What you need to do:
Gather all lines with "screenshot" from the records.

Input data:

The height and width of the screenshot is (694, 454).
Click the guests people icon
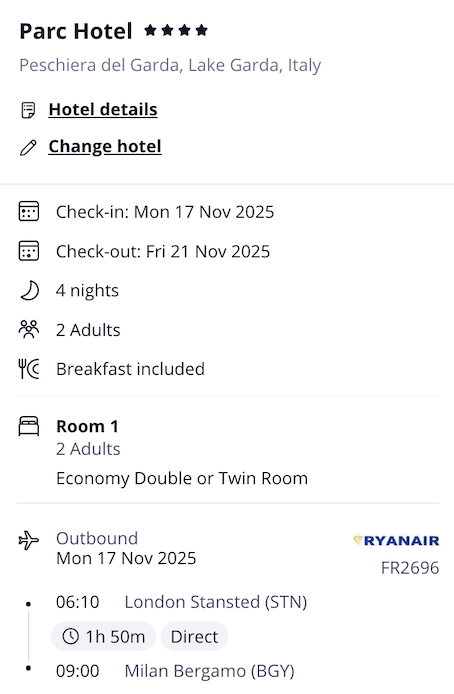coord(29,329)
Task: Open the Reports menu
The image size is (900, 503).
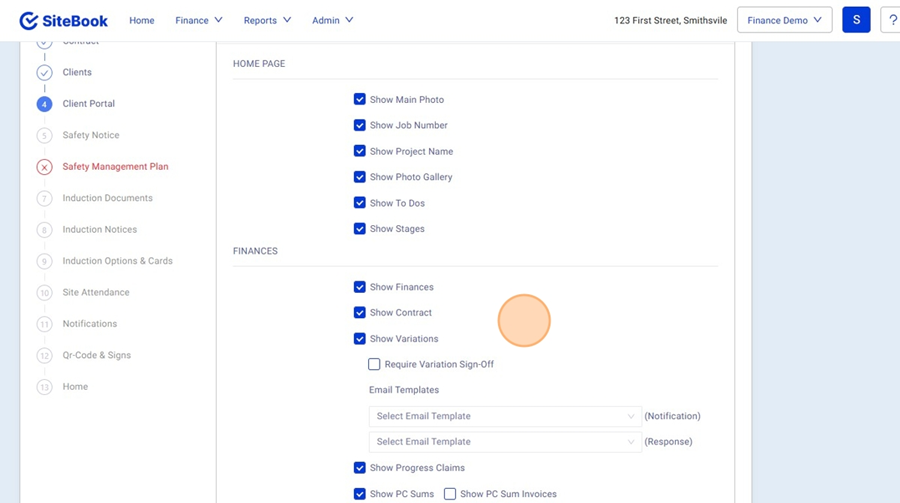Action: pos(267,21)
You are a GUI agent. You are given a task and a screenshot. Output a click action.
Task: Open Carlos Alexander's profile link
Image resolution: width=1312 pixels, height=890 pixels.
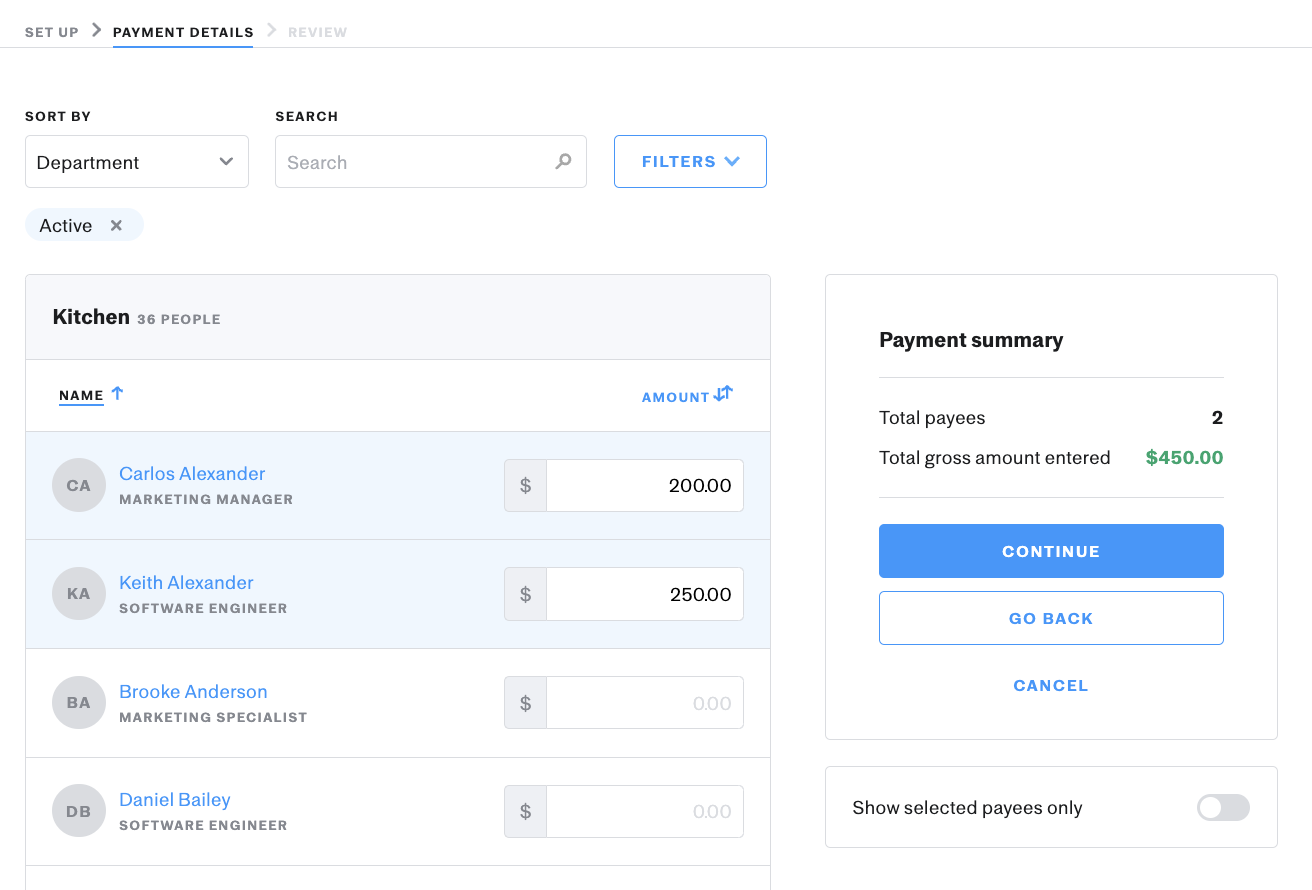point(192,473)
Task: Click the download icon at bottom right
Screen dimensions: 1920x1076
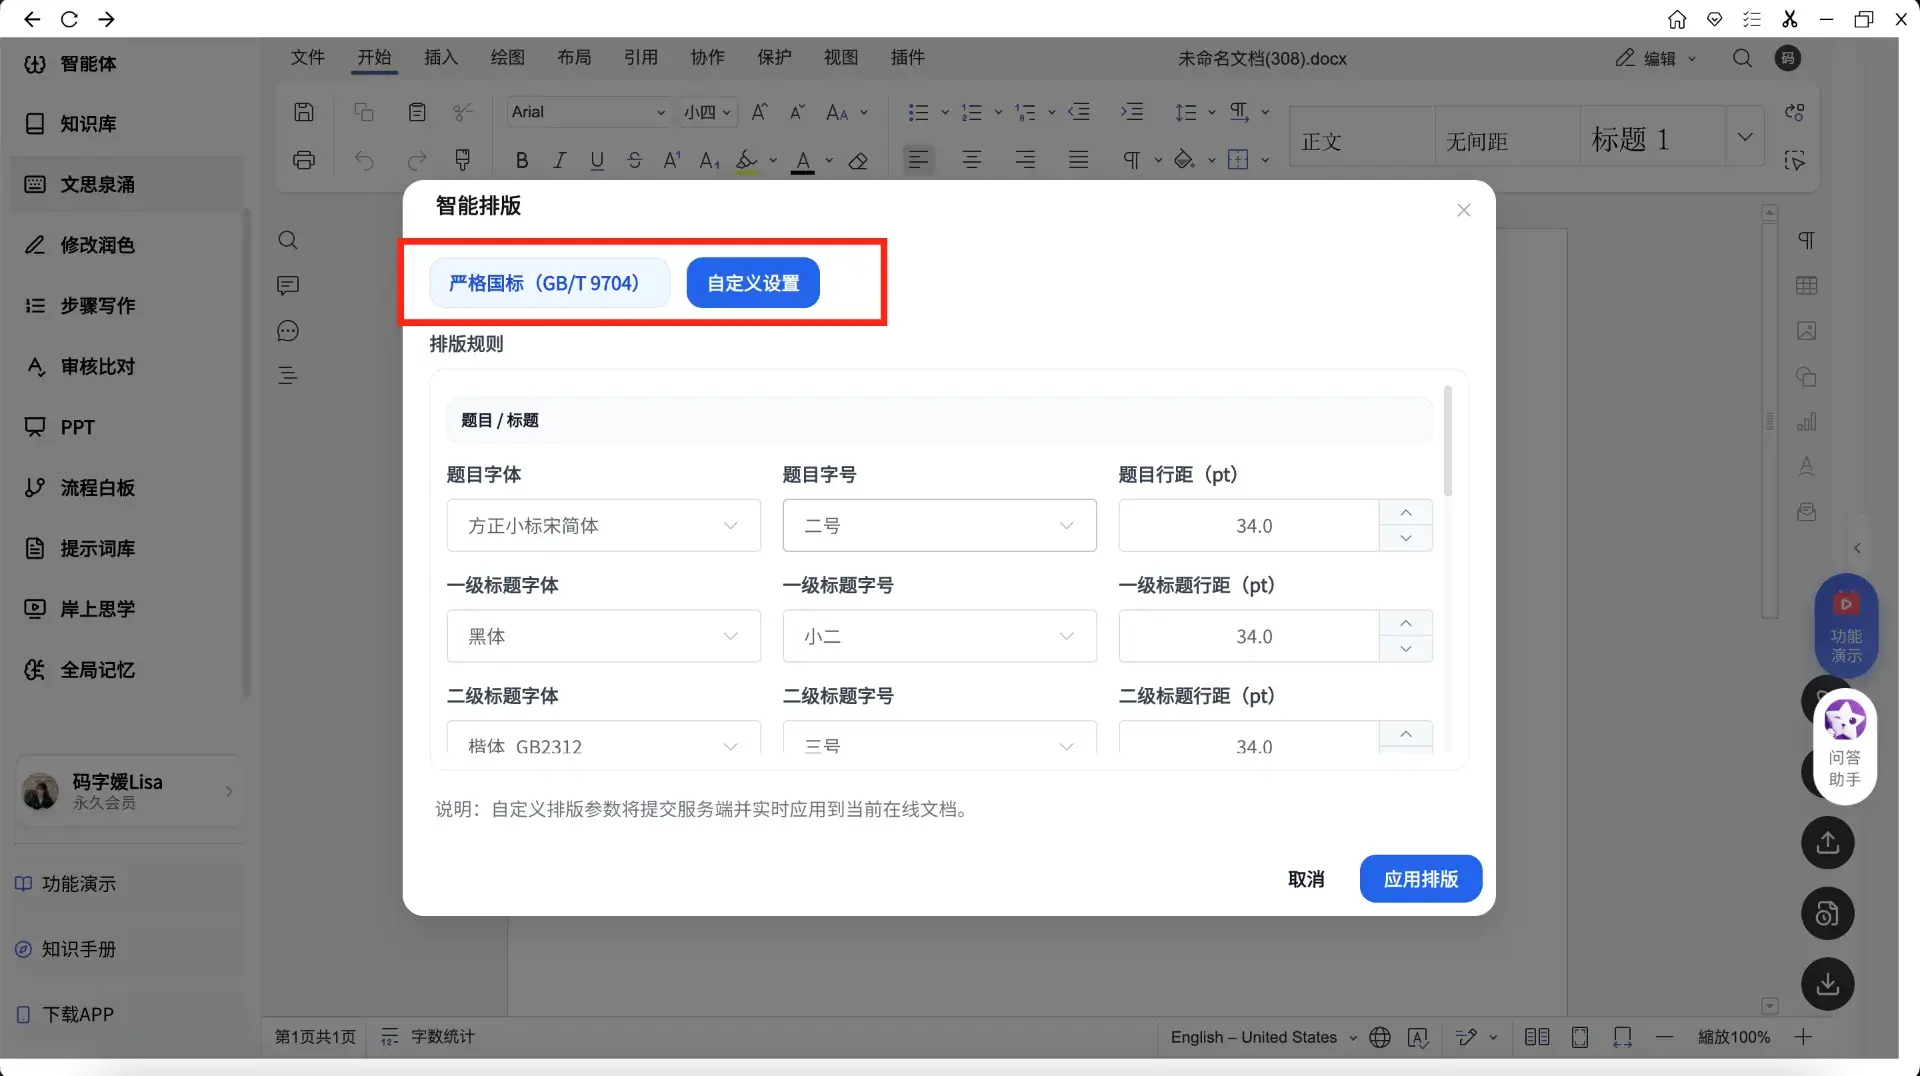Action: click(1827, 984)
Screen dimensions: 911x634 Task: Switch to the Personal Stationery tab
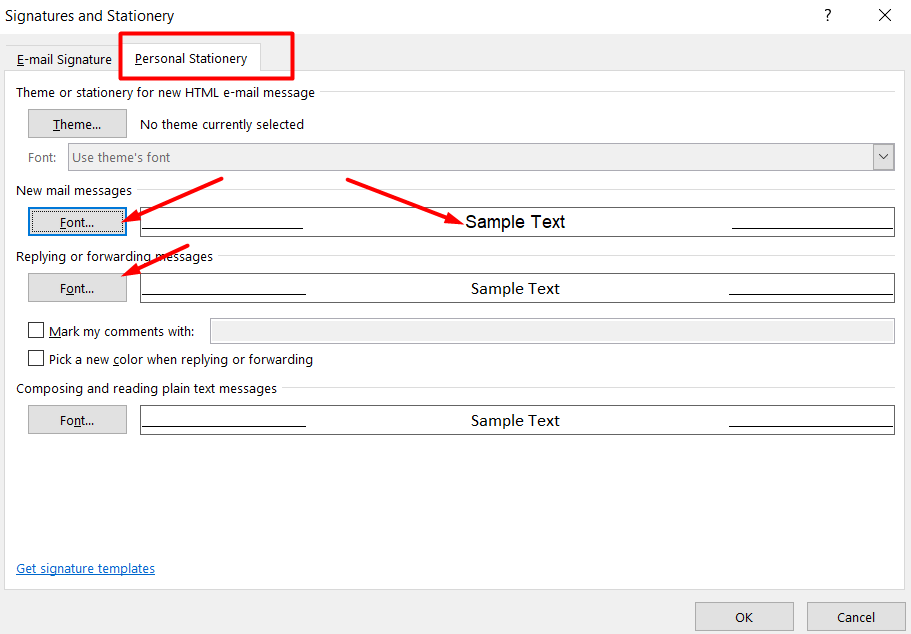pyautogui.click(x=190, y=59)
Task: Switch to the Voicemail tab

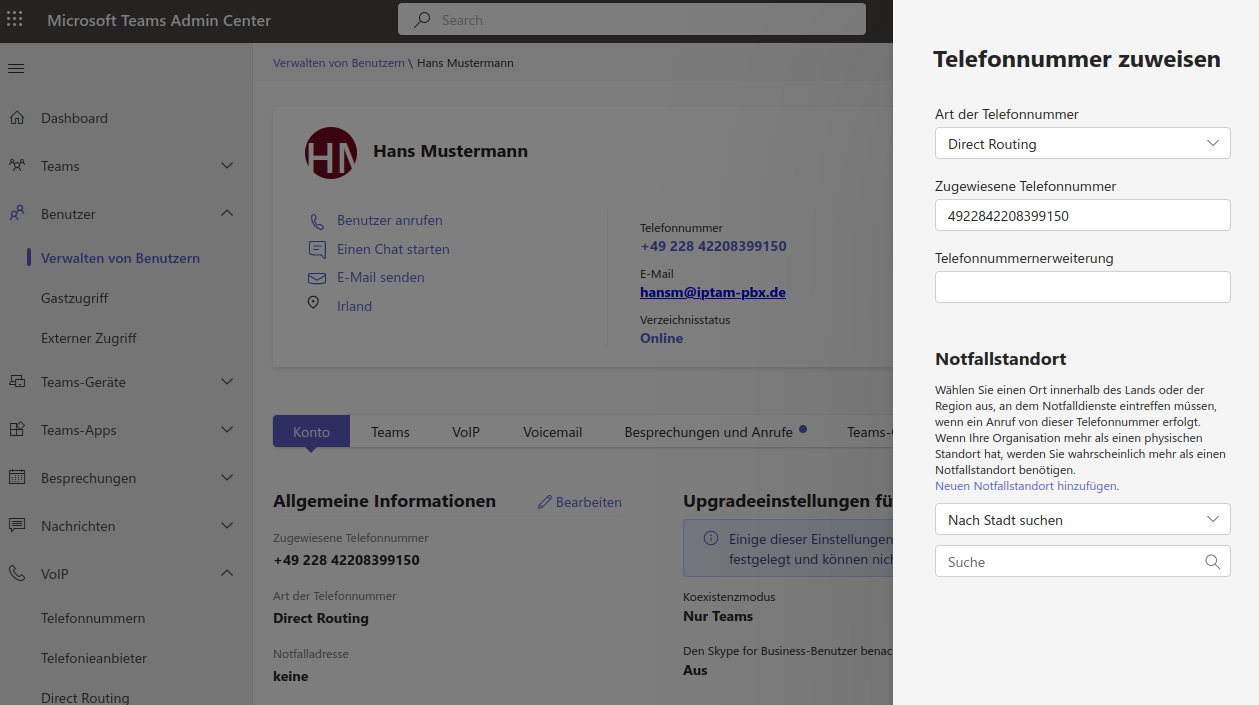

Solution to this task:
The height and width of the screenshot is (694, 454).
You are a GUI agent. You are given a task and a screenshot. Output a click action.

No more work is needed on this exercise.